Bu bağlamda Yemen'in batı kıyısındaki şeyhler, yaşlılar ve önde gelen isimler 6 Ekim'de Beyt el Fakih kentinde bir toplantı yaptı. Görüşmede, el-Hudeyde anlaşmasını izlemekle görevli BM ekibi, Suudi koalisyonunun paralı askerleri tarafından Yemen’in batı sahilinde devam eden saldırılardan sorumlu tutuldu.
Toplantının sonunda açıklanan bildiride şu ifadelerde bulunuldu:
‘Sabrımız tükeniyor ve ABD-Suudi koalisyonunun el-Hudeyde eyaletinde çocuklara ve kadınlara karşı işlediği suçlar karşısında sessiz kalmayacağız.’
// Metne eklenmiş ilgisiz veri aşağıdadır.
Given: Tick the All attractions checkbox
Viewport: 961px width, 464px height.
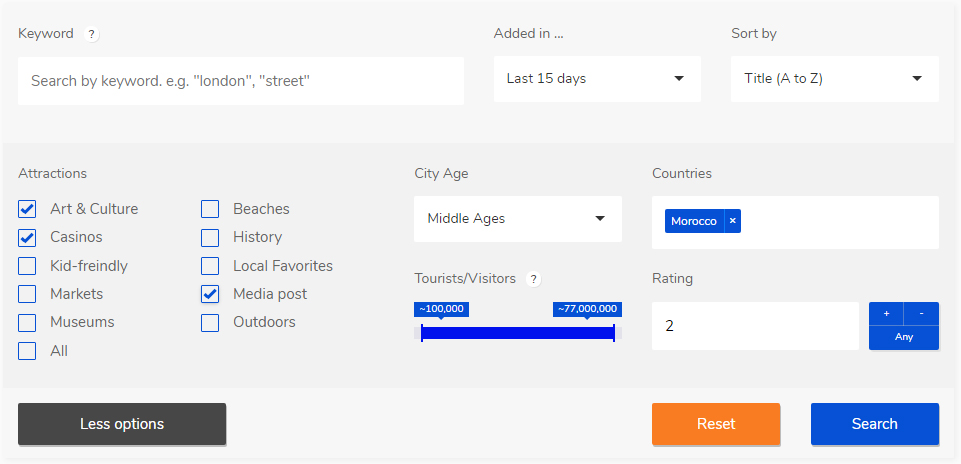Looking at the screenshot, I should tap(28, 351).
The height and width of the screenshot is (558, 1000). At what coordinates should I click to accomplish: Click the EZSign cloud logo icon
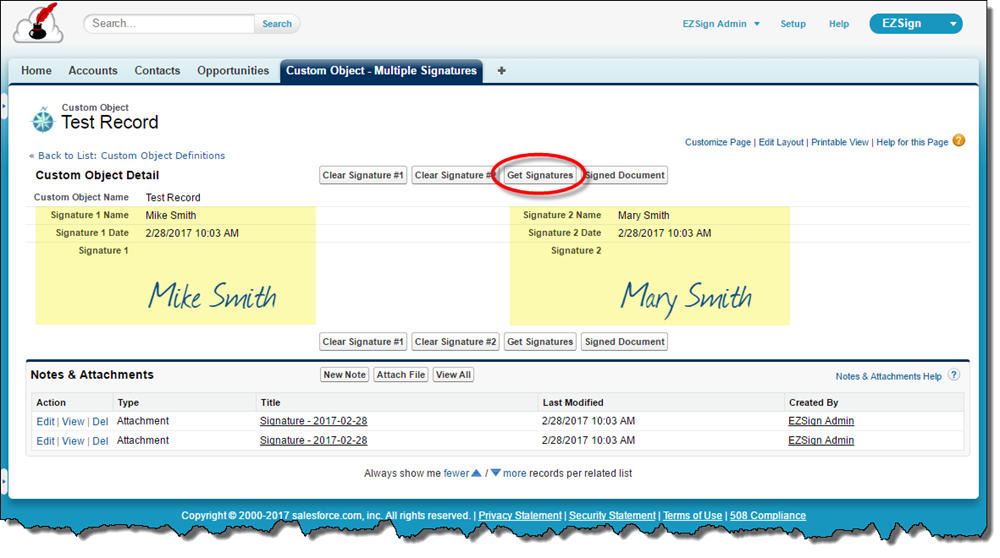click(38, 25)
İsveç'in Stockholm şehri, 6 Aralık 2018 tarihinde, BM Genel Sekreteri Yemen Özel Temsilcisi Martin Griffiths başkanlığındaki Yemenli tarafların katılımıyla bir hafta boyunca dördüncü tur Yemen barış görüşmelerine ev sahipliği yaptı ve 13 Aralık 2018'de el-Hudeyde anlaşmasıyla sona erdi.
El-Hudeyde anlaşması, Hudeyde şehrinde ve limanında 18 Kasım 2018'den itibaren uygulama aşamasına girmiştir ancak Suudi koalisyonu her gün sürekli saldırılar düzenleyerek bu anlaşmayı ihlal etmektedir. (Ajanslar)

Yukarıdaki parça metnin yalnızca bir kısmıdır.